■ **Problem to work on**: Pick out each line of the rows below that contains the string "background" and copy those lines.

(Stored data)
§
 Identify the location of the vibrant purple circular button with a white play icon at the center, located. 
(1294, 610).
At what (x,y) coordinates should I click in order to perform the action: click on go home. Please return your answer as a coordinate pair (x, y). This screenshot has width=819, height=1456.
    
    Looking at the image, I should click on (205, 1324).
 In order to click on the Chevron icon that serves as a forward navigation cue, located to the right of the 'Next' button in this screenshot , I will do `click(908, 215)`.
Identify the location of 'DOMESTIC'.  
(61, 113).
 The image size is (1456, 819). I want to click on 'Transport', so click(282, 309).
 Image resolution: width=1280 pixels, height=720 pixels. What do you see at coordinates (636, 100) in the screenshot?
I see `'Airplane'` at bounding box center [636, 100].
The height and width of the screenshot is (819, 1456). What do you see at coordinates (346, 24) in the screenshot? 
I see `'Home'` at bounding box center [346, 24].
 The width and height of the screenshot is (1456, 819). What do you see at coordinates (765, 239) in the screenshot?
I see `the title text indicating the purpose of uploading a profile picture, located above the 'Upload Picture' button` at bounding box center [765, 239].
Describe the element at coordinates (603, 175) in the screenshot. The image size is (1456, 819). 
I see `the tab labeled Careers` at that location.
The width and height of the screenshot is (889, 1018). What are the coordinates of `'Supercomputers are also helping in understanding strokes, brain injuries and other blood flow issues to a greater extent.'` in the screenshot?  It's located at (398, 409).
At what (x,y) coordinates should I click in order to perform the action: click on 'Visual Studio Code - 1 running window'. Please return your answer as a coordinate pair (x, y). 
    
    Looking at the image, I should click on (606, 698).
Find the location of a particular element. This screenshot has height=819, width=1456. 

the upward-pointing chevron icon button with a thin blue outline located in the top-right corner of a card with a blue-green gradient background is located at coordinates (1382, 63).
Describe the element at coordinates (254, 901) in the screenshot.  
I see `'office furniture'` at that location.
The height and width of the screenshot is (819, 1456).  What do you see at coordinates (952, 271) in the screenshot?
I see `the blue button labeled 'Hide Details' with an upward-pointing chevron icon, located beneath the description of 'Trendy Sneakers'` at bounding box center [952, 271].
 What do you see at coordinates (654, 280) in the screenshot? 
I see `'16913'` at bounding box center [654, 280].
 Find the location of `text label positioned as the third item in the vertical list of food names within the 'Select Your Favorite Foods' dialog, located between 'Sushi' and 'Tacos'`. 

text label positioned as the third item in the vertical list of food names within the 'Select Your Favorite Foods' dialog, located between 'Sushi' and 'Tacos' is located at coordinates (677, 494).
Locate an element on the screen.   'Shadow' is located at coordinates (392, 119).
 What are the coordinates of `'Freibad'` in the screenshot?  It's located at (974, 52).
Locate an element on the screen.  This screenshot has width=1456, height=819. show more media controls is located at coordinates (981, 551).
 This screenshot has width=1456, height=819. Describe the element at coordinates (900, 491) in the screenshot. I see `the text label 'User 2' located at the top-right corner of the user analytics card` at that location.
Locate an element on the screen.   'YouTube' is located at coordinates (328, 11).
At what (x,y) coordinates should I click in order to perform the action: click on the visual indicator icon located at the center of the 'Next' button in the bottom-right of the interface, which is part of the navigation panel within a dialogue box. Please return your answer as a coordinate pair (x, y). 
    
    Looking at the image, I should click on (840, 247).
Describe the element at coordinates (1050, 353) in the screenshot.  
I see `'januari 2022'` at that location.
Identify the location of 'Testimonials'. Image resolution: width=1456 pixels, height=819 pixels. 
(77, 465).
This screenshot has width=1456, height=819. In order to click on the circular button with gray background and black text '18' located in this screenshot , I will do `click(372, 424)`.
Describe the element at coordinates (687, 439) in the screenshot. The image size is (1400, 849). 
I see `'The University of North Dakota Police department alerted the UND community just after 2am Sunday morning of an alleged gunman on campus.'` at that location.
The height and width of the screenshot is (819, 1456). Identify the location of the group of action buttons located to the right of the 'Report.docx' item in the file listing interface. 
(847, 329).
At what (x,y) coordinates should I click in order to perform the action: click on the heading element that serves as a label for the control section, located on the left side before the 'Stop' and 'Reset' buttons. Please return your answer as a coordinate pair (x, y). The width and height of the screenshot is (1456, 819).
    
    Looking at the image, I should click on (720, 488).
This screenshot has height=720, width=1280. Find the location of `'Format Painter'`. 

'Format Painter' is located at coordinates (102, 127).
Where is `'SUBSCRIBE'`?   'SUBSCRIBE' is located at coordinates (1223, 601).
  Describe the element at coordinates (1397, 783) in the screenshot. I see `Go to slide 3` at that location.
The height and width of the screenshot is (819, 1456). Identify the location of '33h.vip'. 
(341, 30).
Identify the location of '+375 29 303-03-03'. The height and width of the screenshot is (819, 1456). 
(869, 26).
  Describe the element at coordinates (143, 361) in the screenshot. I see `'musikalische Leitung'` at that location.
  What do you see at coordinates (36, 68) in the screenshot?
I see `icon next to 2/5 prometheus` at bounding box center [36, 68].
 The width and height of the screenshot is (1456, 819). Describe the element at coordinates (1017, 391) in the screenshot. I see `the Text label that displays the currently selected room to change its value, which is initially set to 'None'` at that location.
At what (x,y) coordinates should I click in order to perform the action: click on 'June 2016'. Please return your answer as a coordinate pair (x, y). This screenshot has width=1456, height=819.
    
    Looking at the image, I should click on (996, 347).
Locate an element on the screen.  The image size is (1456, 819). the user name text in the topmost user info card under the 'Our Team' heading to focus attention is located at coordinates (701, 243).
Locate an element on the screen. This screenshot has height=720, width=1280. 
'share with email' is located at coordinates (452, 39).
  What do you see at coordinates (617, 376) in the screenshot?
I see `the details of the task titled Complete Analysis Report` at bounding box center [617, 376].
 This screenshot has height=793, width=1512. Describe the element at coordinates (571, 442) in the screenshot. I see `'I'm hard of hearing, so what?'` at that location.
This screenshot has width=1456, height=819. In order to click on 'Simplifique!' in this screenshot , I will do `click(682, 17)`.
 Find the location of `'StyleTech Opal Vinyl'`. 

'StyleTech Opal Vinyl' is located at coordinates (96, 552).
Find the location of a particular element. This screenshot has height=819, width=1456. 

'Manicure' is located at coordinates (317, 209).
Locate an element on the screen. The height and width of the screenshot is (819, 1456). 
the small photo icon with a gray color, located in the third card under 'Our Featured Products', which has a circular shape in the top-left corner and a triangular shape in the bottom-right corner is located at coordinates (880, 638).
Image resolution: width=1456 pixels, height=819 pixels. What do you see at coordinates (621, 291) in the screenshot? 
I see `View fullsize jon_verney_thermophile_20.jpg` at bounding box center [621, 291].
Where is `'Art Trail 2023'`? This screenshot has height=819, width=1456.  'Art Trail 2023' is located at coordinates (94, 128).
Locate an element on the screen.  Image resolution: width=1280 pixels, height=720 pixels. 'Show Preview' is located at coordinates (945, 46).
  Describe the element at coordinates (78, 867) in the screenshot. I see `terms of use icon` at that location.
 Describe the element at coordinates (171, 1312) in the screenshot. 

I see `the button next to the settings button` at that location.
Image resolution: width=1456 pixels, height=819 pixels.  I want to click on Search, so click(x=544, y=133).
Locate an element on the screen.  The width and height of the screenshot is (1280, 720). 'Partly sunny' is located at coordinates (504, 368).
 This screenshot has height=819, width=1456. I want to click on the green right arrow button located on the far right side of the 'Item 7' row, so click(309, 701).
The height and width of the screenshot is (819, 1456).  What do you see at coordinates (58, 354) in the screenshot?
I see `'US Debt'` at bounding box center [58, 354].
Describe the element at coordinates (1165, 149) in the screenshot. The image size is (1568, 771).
§
■ **The completed task**:
the upward-pointing chevron icon button with a thin blue outline located in the top-right corner of a card with a blue-green gradient background is located at coordinates (1382, 63).
This screenshot has width=1456, height=819. In order to click on the circular button with gray background and black text '18' located in this screenshot , I will do `click(372, 424)`.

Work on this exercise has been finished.